Task item: Below are the records; give again exactly the lines from the one containing "You are a computer-use agent. Image" through the one containing "You are a GUI", leaving out pictures.

Given data:

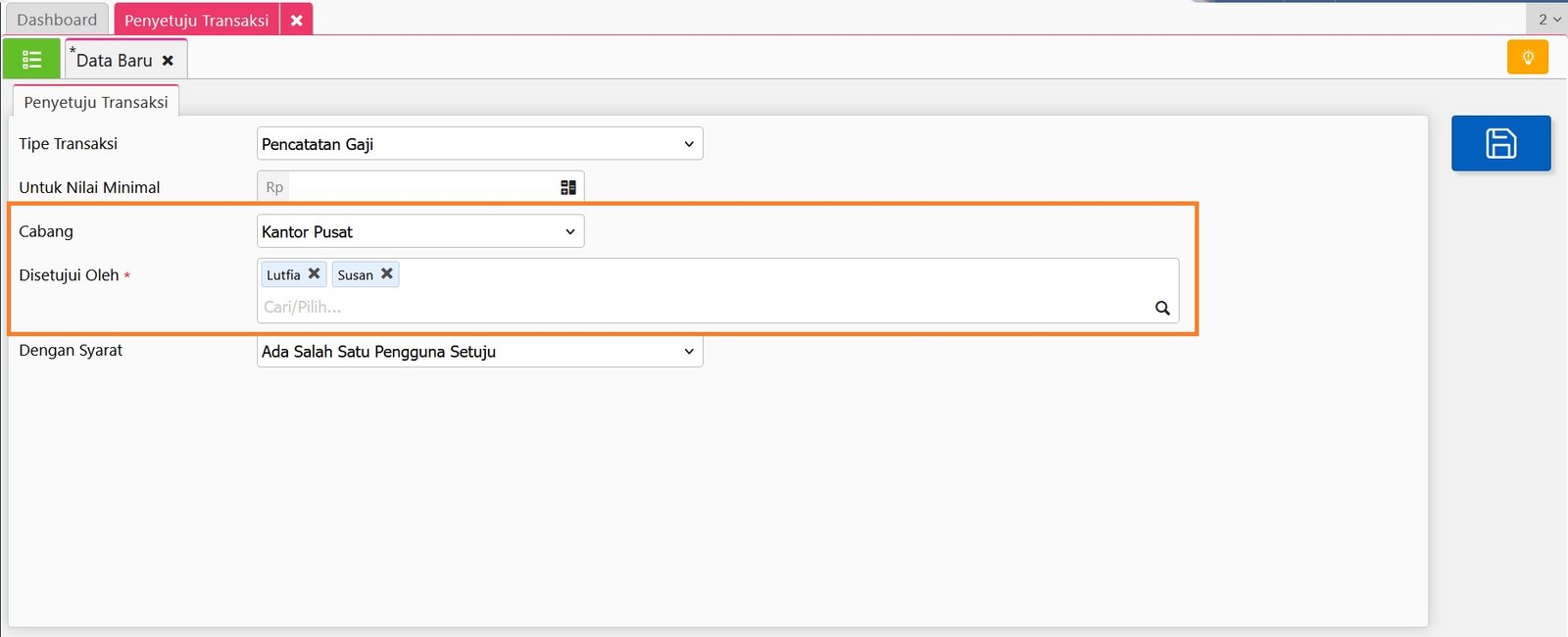1568x637 pixels.
Task: Close the pink Penyetuju Transaksi tab
Action: [296, 20]
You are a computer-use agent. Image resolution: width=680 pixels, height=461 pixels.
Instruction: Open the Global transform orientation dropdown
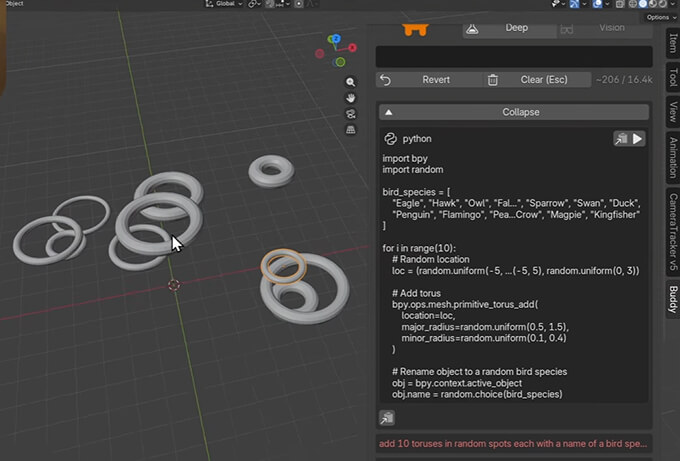225,4
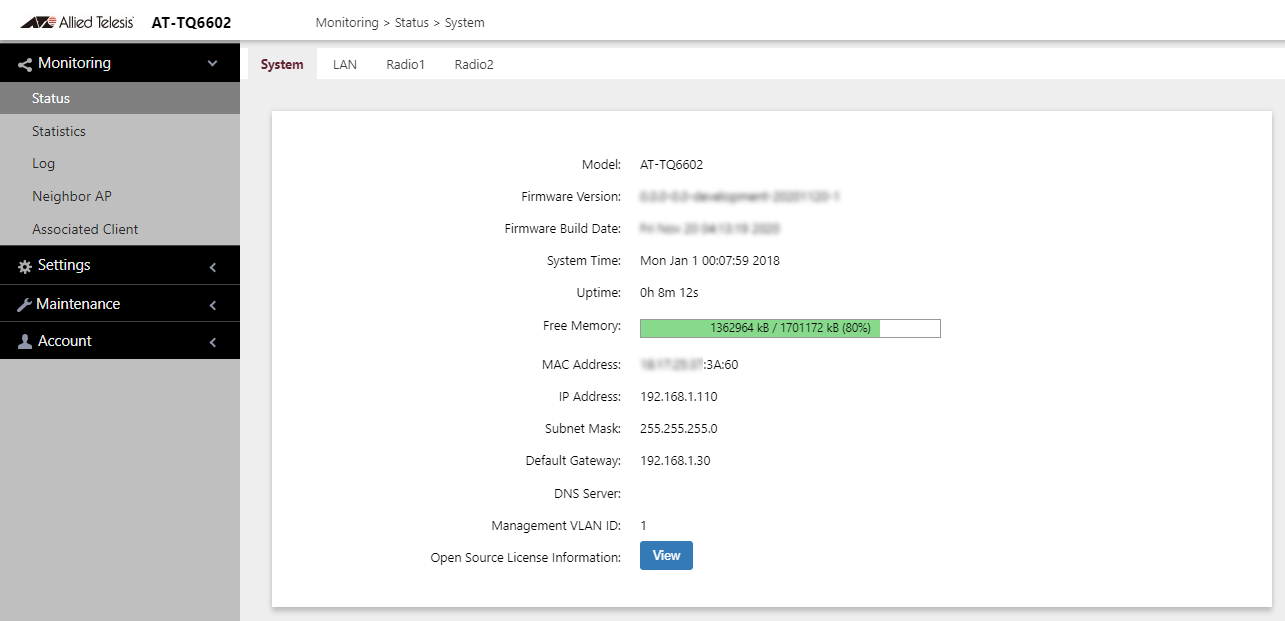1285x621 pixels.
Task: Open the Radio1 tab
Action: [405, 64]
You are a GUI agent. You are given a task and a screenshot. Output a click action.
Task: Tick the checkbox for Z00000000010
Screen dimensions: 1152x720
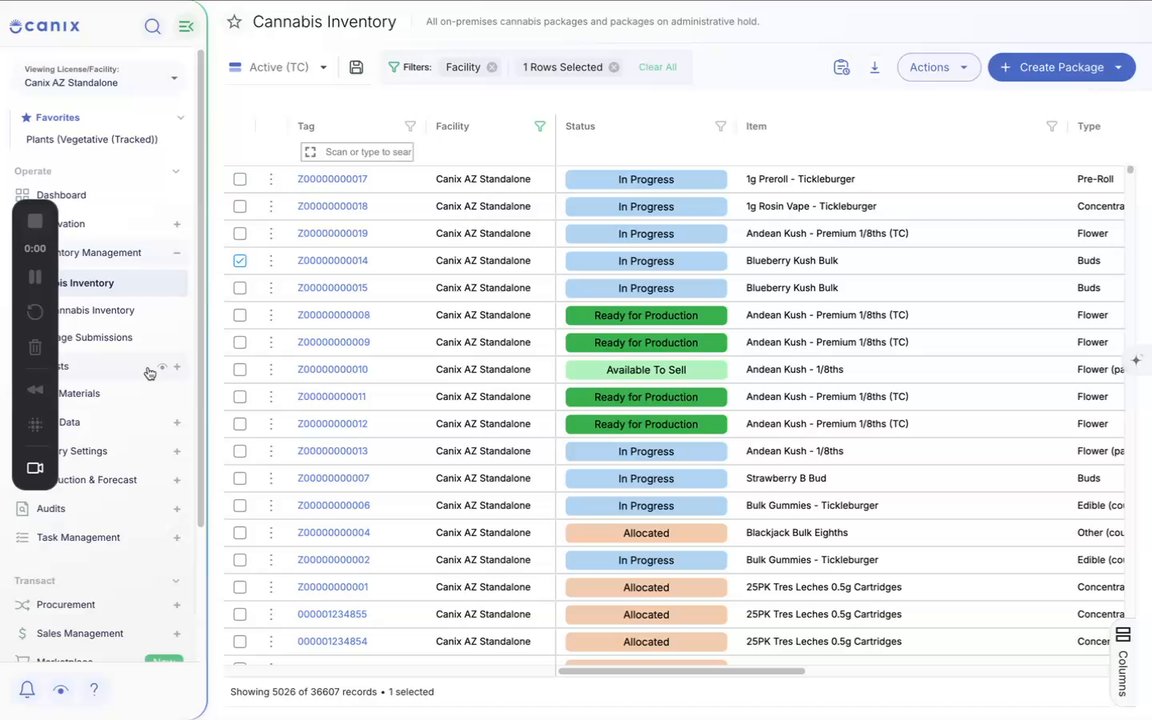(x=240, y=370)
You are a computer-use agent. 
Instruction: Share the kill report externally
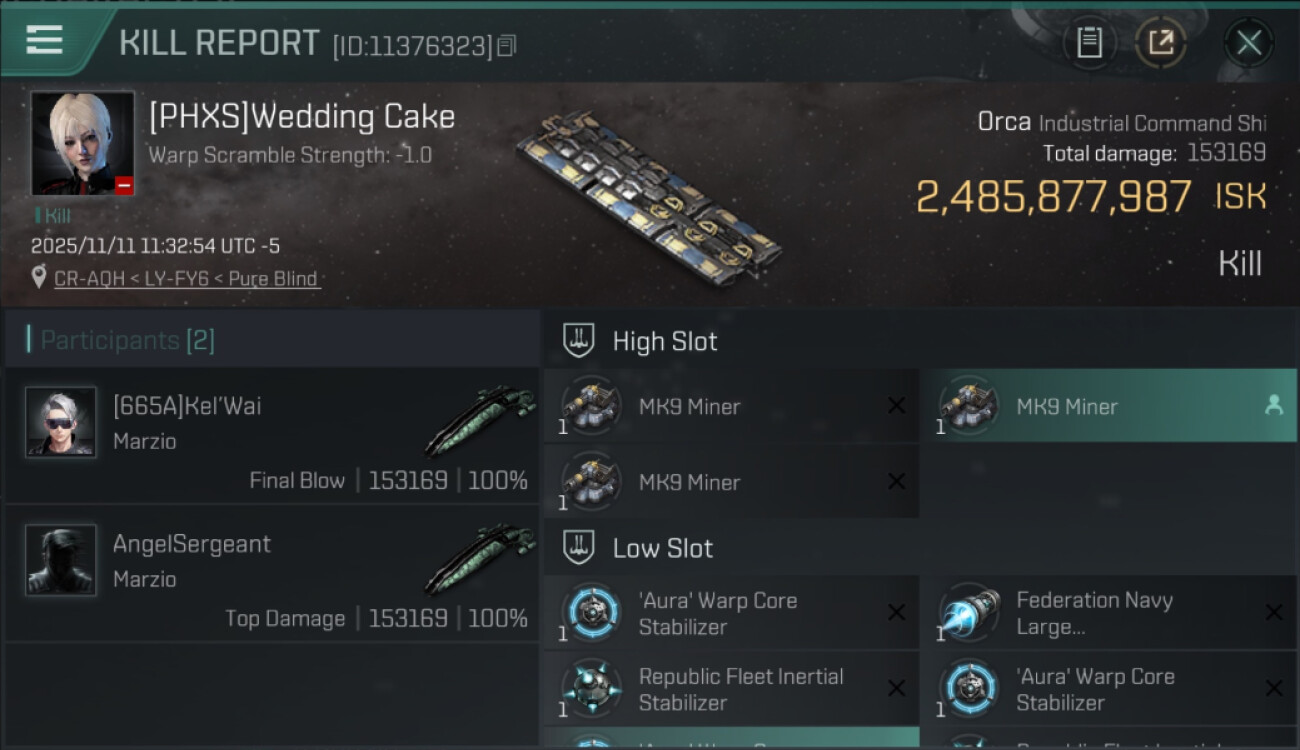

Your solution:
You are a computer-use agent. Image resolution: width=680 pixels, height=461 pixels.
Instruction: Open the Global transform orientation dropdown
225,4
1285x621 pixels.
Task: Open the Radio1 tab
Action: [405, 64]
You are a GUI agent. You are given a task and a screenshot. Output a click action.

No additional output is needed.